Bengaluru: It’s the difference between the most bullish estimate of the e-commerce market in India and the most conservative.
One extreme is Morgan Stanley, which has estimated that e-commerce sales in India will soar to nearly $120 billion by 2020; UBS Group AG is at the other end of the spectrum, predicting that online retail will rise only to $48-60 billion by that year.
A look at the estimates by brokerages and consultancy firms of India’s e-commerce market size reveals a wide gap in expectations. Apart from Morgan Stanley and UBS, Mintlooked at estimates by three other firms: RedSeer Consulting—$80-100 billion; Goldman Sachs—$68.8 billion; Google-AT Kearney—$60 billion.
Online retail here refers to gross sales of electronics, fashion, books, furniture and home products, health and personal care products and groceries at e-commerce firms. Gross sales do not account for discounts, product returns and order cancellations.
The curious thing is that all the brokerages have cited the same factors, more or less, that will drive the growth of e-commerce in India. These are broadly: soaring sales of smartphones and mobile Internet connections, rising incomes, uninterrupted flow of capital, shortage of organized retail stores and improvement in e-commerce infrastructure such as logistics and payments.
But how fast will these factors combine to drive e-commerce in India? That’s where the differences arise.
Morgan Stanley believes India will see a similar kind of growth in online retail that China has seen over the past few years. The securities house said that India will have an Internet penetration rate of 59% by 2020, a number China may reach in 2018.
“Electronics and fashion have emerged as large categories in China. Online penetration in these categories increased from less than 6% in 2010 to 30% in 2013 in China. In India, online penetration was 3-5% in these two categories in 2014; however, we expect the growth trajectory to mirror that of China. Online penetration in 2020 should go to 25-30% for these categories, in our view, resulting in an online market of $88.5 billion combined,” Morgan Stanley wrote in a February report.
UBS, on the other hand, said India will not mirror China’s growth levels.
“Forecast e-tail market size remains the key variable for e-commerce valuations and answering the bubble question (whether there’s an e-commerce bubble).
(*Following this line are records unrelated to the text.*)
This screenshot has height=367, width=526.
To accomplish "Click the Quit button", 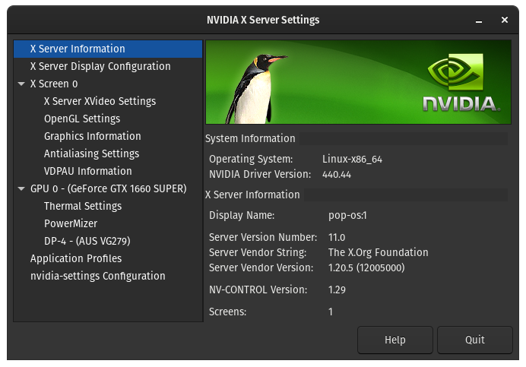I will [x=475, y=340].
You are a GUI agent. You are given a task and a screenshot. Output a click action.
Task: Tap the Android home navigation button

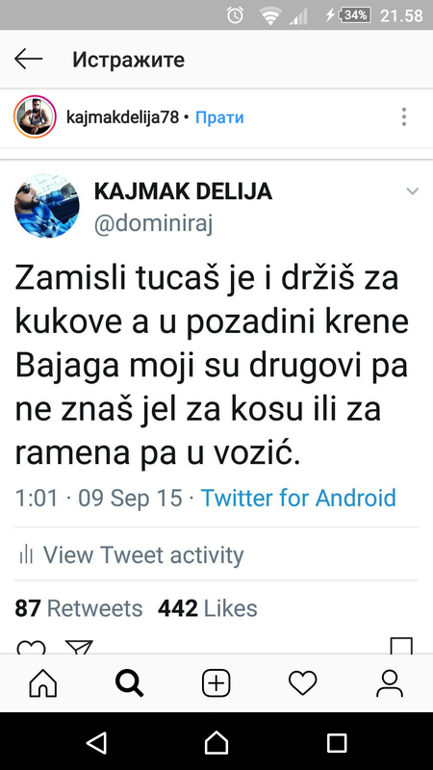pos(217,742)
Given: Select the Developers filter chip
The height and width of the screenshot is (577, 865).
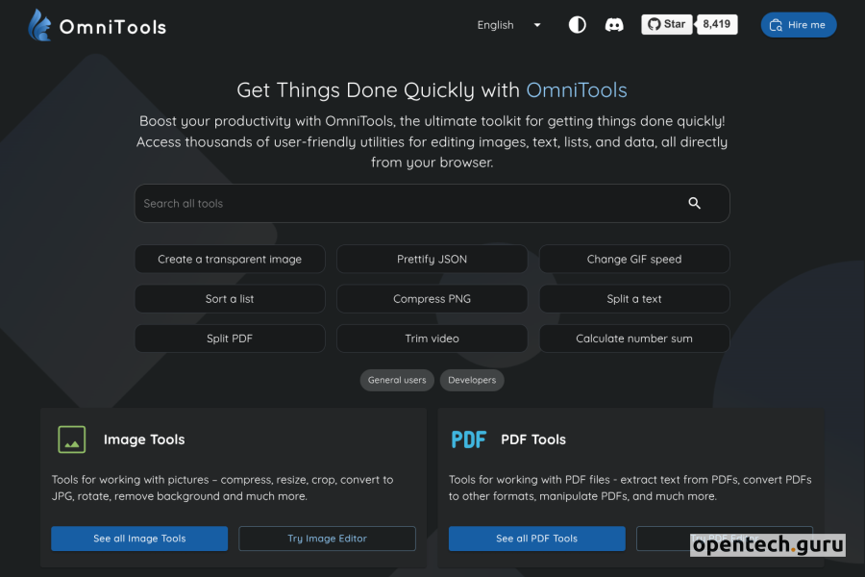Looking at the screenshot, I should (x=472, y=380).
Our discussions with industry participants and investors suggest that there is a wide range of estimates for market size, implying very different growth rates. The robustness of some of these estimates leaves a lot to be desired, in our view. For example, a common view is overlaying China’s growth trajectory onto India to arrive at India’s market size based on the comparable expected Internet penetration trajectory. This is flawed, in our view, given different income levels and consumption trends in India,” UBS said in an April 2015 report.
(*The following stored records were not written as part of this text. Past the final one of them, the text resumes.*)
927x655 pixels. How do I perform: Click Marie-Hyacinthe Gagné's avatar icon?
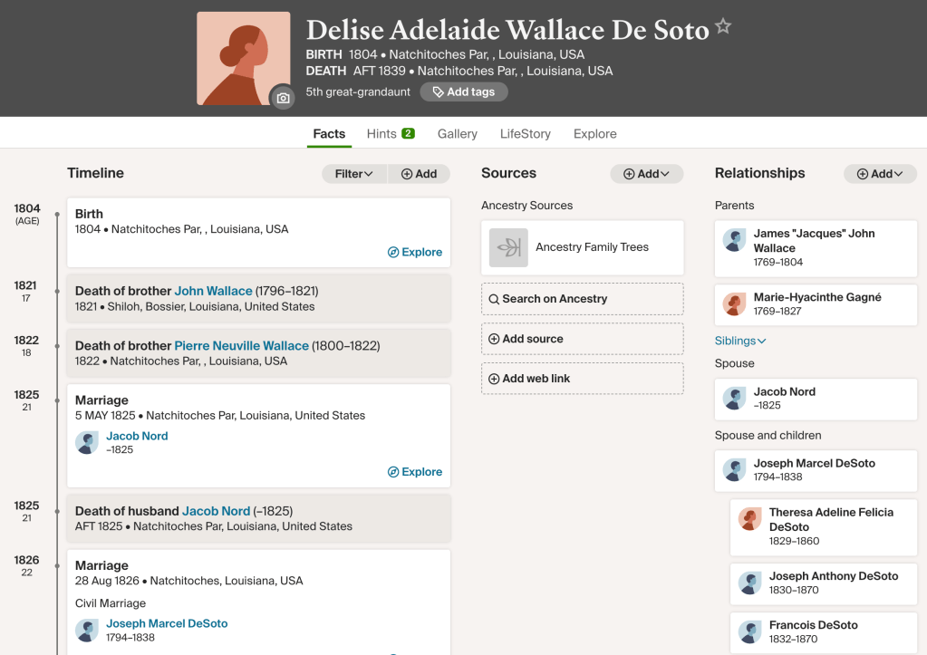[735, 304]
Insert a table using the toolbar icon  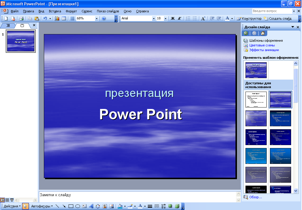tap(64, 19)
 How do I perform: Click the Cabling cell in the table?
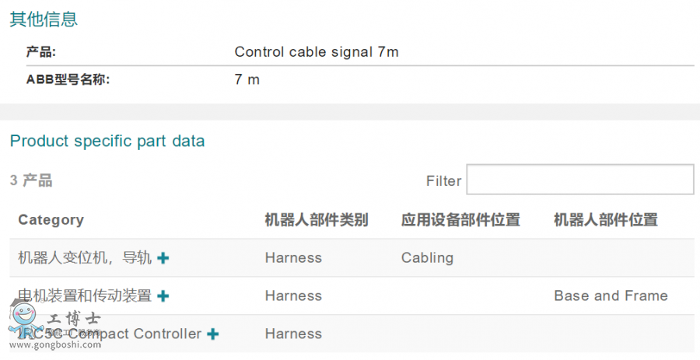click(x=427, y=258)
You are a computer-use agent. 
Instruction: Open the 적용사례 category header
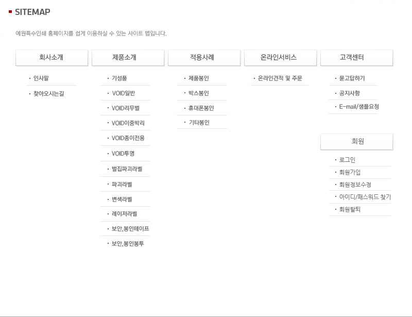pos(204,58)
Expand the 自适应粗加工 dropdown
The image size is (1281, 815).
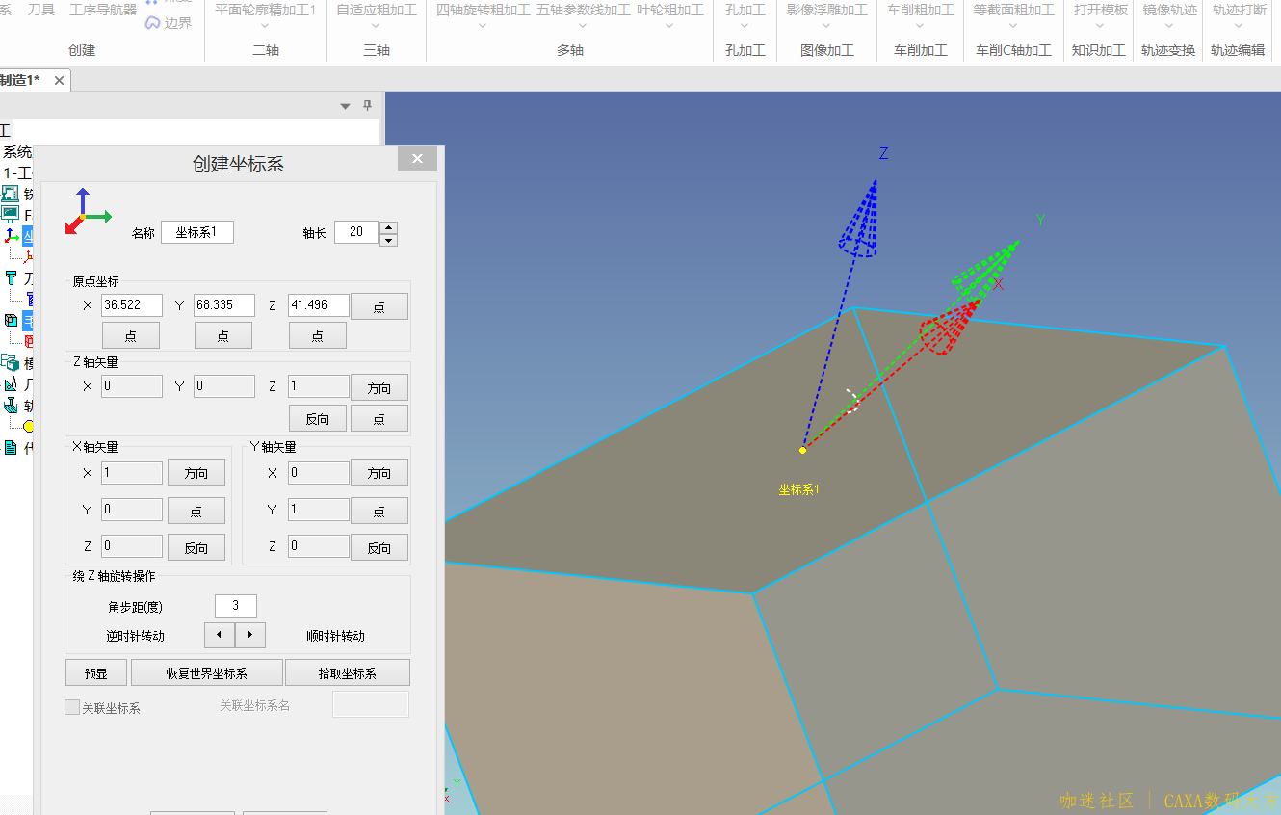click(x=377, y=27)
To be sure, in the past, too, investors and companies attracted by comparisons of India’s consumption potential with that of China’s market reality have inevitably been disappointed.
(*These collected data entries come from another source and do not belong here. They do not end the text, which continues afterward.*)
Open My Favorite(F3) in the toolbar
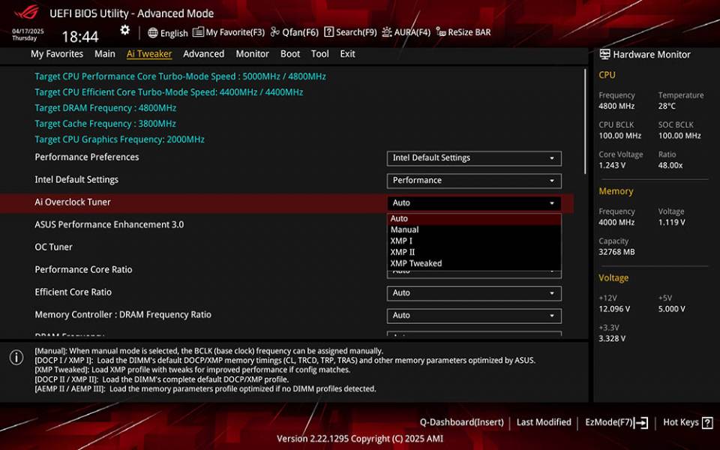The width and height of the screenshot is (720, 450). point(229,33)
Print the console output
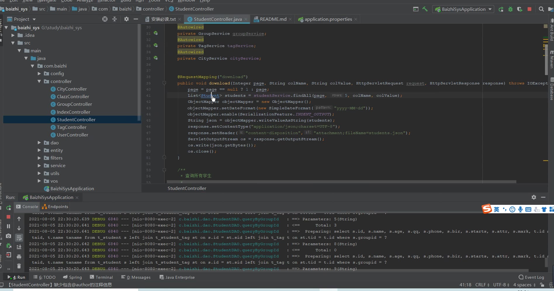Viewport: 554px width, 291px height. pos(19,257)
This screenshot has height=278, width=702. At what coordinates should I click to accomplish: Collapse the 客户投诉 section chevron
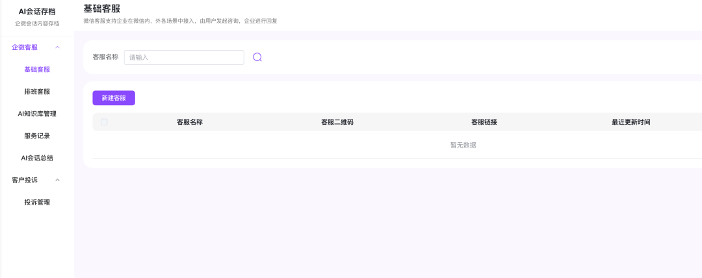pyautogui.click(x=58, y=180)
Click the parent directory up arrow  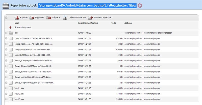10,27
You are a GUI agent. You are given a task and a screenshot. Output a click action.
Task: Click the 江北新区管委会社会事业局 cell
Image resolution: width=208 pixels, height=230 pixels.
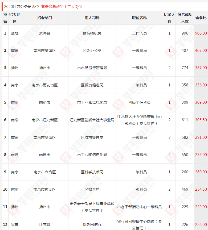coord(92,120)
And, currently, investors seem to be in the UBS camp.
After pumping more than $9 billion into Indian start-ups since the beginning of 2014, investors started pulling back late last year.
For the first time in years, online retail sales in April were at a lower level than December of the preceding year, according to executives at top e-commerce firms. This is mainly because e-commerce firms, struggling to raise fresh funds, cut discounts and advertising spending this year, hitting demand.
Additionally, new foreign direct investment rules introduced in late March that prohibit online marketplaces from influencing product prices led online retailers to put sales events on hold. Sales events have since restarted,Mint reported on Monday.
Experts said it is a worrying sign that customers seem to cut back the moment discounts are pulled.
“All of us had hoped that once we create the habit of buying online among consumers, they will keep buying even if discounts are reduced. Factors like a wide product range and convenience of getting products delivered at your doorstep would prove to be compelling, we had thought,” said a Flipkart investor, requesting anonymity, as he isn’t authorized to speak on this topic.
“And this is happening with some consumers, but the fact is that a majority of them don’t buy unless you offer steep discounts. It’s true that e-commerce companies are yet to find new ways of growing the market quickly without the help of discounts,” he added.
Interestingly, some assumptions by the analysts referred to above are plain wrong.
A common assumption in nearly all the research reports is that e-commerce will get a major boost from the rollout of 4G services by Reliance Jio Infocomm Ltd that had been expected to happen last year.
Even UBS, with the most conservative estimate among the five firms, assumed that Reliance Industries Ltd would launch its 4G services by June 2015. Jio’s launch is still a few months away, according to previous reports in Mintand other publications.
In the Goldman Sachs report published in October 2015, the securities house wrote that Amazon.com Inc. had announced an additional $5 billion investment in its India operations. That was purportedly based on a report in The Economic Times published on 20 July that said Amazon would pump in an additional $5 billion into India. In fact, Amazon announced an additional $3 billion investment last month.